I learned very quickly that being a “white ally” had nothing to do with how I, as a woman of color, needed them to show support when it mattered. Shoot, it was in a conference room of “white allies” that I found myself on the verge of tears (of anger and frustration), my voice shaking as I tried to explain to a privileged white gay dude that doing community outreach to people of color for a program that claimed to be advocating for diversity wasn’t a “distraction.” The “white allies” in the room sat back and watched the carnage as I pushed, and I fought, and I fell back, defeated. Then the “white allies” came to me after the meeting was over and denounced their brethren — “privileged white guy, he needs to do a lot of work on himself.” Apparently, being a white ally meant reminding women of color that they weren’t “those kinds” of white people, that they had our backs, just only ever in private, conveniently away from any of the actual emotional work involved in standing up to racism.

But here’s an afrofeminist principle for ya… “Relationships Over Rhetoric”

Don’t get me wrong — not all people who identify as “allies” do such a terrible job.

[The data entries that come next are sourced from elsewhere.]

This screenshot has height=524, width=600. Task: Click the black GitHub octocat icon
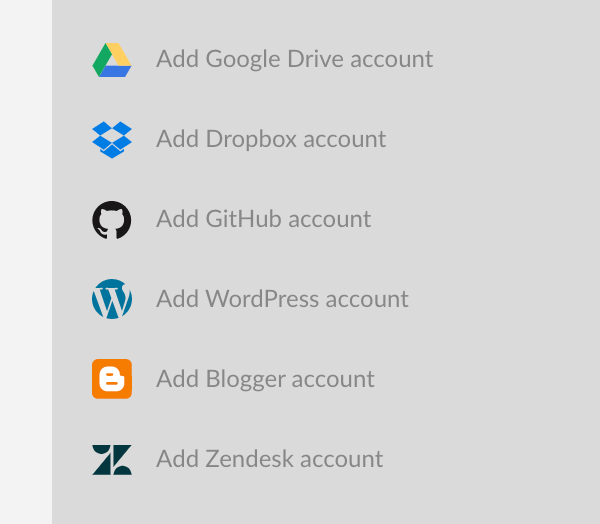pyautogui.click(x=112, y=220)
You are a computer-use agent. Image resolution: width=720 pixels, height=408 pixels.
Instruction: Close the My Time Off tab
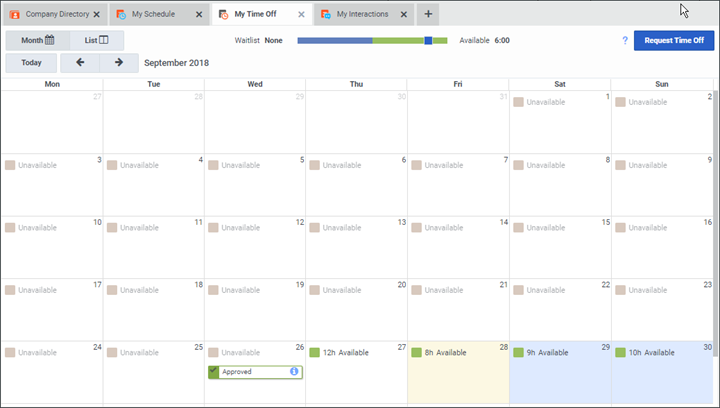click(x=302, y=15)
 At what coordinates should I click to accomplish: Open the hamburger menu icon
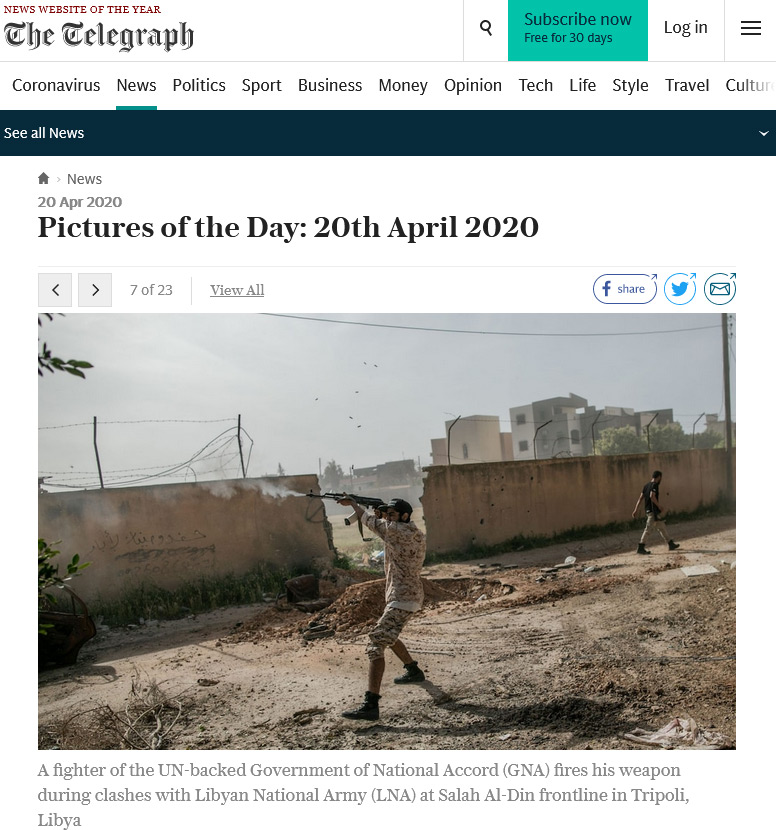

I know dozens of self-identifying “allies” who hold themselves to a much higher standard, and actually practice their values. (Stay tuned, I’m running a series of interviews with them in June!). That said, terming oneself an ally doesn’t necessarily imply this standard. Some of my closest friends and family are the fiercest “allies” I have, but they’d never call themselves that. They’d insist, instead, that they’re being considerate, trying to get to know me better, or, as one of my best white guy friends says, “resisting against the default of being an asshole.” And you know what? I prefer it that way.

Maybe I’m old fashioned, but I’d rather experience people–and their politics–through unlikely, awkward, strained, challenging, beautiful relationships built over time. That way, when we do clash or differ, we love each other enough to express the full range of our raw emotions – cry, yell, storm out – and always return to build the deeper, more intimate connections we need to take on the world together, truly united.

When someone fights for me, I want them to do so because they care about me as an individual – or as someone who reminds them of someone else that they care about – not just as some abstract theoretical concept. I’d rather that the “white allies”, the “straight allies”, the “male feminists” of the world do the work to build authentic relationships based on real love and respect, not just politically correct lexicon and rhetoric.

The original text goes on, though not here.